To do: Rewrite every line of these items as a JSON list of strings, one string per line, leaving out blank lines.

[Start of Data listing]

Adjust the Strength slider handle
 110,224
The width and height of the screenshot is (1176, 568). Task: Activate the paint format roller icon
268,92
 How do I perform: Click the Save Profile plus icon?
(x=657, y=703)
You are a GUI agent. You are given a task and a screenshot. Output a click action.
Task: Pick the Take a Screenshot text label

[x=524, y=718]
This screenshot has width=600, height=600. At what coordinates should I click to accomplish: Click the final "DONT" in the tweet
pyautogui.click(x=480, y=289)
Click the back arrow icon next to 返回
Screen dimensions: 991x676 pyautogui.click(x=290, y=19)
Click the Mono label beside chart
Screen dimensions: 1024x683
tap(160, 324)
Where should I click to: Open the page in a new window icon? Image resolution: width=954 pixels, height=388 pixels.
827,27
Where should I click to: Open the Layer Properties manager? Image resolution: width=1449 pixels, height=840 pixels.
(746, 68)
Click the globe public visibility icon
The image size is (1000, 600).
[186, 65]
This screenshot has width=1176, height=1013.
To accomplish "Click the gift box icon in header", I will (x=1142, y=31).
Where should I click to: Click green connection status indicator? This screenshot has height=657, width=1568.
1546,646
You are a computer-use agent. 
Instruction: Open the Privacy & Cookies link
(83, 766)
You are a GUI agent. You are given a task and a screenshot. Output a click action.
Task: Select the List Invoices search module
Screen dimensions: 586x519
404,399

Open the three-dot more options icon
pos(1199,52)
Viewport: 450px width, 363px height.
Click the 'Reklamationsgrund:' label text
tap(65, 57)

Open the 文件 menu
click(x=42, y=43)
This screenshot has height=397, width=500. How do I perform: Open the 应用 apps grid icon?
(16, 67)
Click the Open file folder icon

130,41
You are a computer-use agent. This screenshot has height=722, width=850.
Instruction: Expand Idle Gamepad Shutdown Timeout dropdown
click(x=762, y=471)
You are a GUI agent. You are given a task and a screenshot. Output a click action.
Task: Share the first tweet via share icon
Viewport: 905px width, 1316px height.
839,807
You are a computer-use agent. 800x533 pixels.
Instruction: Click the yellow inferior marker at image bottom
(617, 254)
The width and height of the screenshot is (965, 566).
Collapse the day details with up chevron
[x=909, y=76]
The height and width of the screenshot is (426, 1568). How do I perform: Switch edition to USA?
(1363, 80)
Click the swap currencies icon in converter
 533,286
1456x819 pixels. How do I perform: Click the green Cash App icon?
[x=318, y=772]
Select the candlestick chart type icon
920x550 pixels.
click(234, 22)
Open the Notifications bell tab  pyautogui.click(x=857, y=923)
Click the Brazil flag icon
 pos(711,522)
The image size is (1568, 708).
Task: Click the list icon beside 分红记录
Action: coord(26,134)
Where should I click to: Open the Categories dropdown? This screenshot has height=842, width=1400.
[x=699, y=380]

[End of Data listing]

Solution for this exercise:
[
  "Adjust the Strength slider handle",
  " 110,224",
  "The width and height of the screenshot is (1176, 568). Task: Activate the paint format roller icon",
  "268,92",
  " How do I perform: Click the Save Profile plus icon?",
  "(x=657, y=703)",
  "You are a GUI agent. You are given a task and a screenshot. Output a click action.",
  "Task: Pick the Take a Screenshot text label",
  "[x=524, y=718]",
  "This screenshot has width=600, height=600. At what coordinates should I click to accomplish: Click the final \"DONT\" in the tweet",
  "pyautogui.click(x=480, y=289)",
  "Click the back arrow icon next to 返回",
  "Screen dimensions: 991x676 pyautogui.click(x=290, y=19)",
  "Click the Mono label beside chart",
  "Screen dimensions: 1024x683",
  "tap(160, 324)",
  "Where should I click to: Open the page in a new window icon? Image resolution: width=954 pixels, height=388 pixels.",
  "827,27",
  "Where should I click to: Open the Layer Properties manager? Image resolution: width=1449 pixels, height=840 pixels.",
  "(746, 68)",
  "Click the globe public visibility icon",
  "The image size is (1000, 600).",
  "[186, 65]",
  "This screenshot has width=1176, height=1013.",
  "To accomplish \"Click the gift box icon in header\", I will (x=1142, y=31).",
  "Where should I click to: Click green connection status indicator? This screenshot has height=657, width=1568.",
  "1546,646",
  "You are a computer-use agent. ",
  "Instruction: Open the Privacy & Cookies link",
  "(83, 766)",
  "You are a GUI agent. You are given a task and a screenshot. Output a click action.",
  "Task: Select the List Invoices search module",
  "Screen dimensions: 586x519",
  "404,399",
  "Open the three-dot more options icon",
  "pos(1199,52)",
  "Viewport: 450px width, 363px height.",
  "Click the 'Reklamationsgrund:' label text",
  "tap(65, 57)",
  "Open the 文件 menu",
  "click(x=42, y=43)",
  "This screenshot has height=397, width=500. How do I perform: Open the 应用 apps grid icon?",
  "(16, 67)",
  "Click the Open file folder icon",
  "130,41",
  "You are a computer-use agent. This screenshot has height=722, width=850.",
  "Instruction: Expand Idle Gamepad Shutdown Timeout dropdown",
  "click(x=762, y=471)",
  "You are a GUI agent. You are given a task and a screenshot. Output a click action.",
  "Task: Share the first tweet via share icon",
  "Viewport: 905px width, 1316px height.",
  "839,807",
  "You are a computer-use agent. 800x533 pixels.",
  "Instruction: Click the yellow inferior marker at image bottom",
  "(617, 254)",
  "The width and height of the screenshot is (965, 566).",
  "Collapse the day details with up chevron",
  "[x=909, y=76]",
  "The height and width of the screenshot is (426, 1568). How do I perform: Switch edition to USA?",
  "(1363, 80)",
  "Click the swap currencies icon in converter",
  " 533,286",
  "1456x819 pixels. How do I perform: Click the green Cash App icon?",
  "[x=318, y=772]",
  "Select the candlestick chart type icon",
  "920x550 pixels.",
  "click(234, 22)",
  "Open the Notifications bell tab  pyautogui.click(x=857, y=923)",
  "Click the Brazil flag icon",
  " pos(711,522)",
  "The image size is (1568, 708).",
  "Task: Click the list icon beside 分红记录",
  "Action: coord(26,134)",
  "Where should I click to: Open the Categories dropdown? This screenshot has height=842, width=1400.",
  "[x=699, y=380]"
]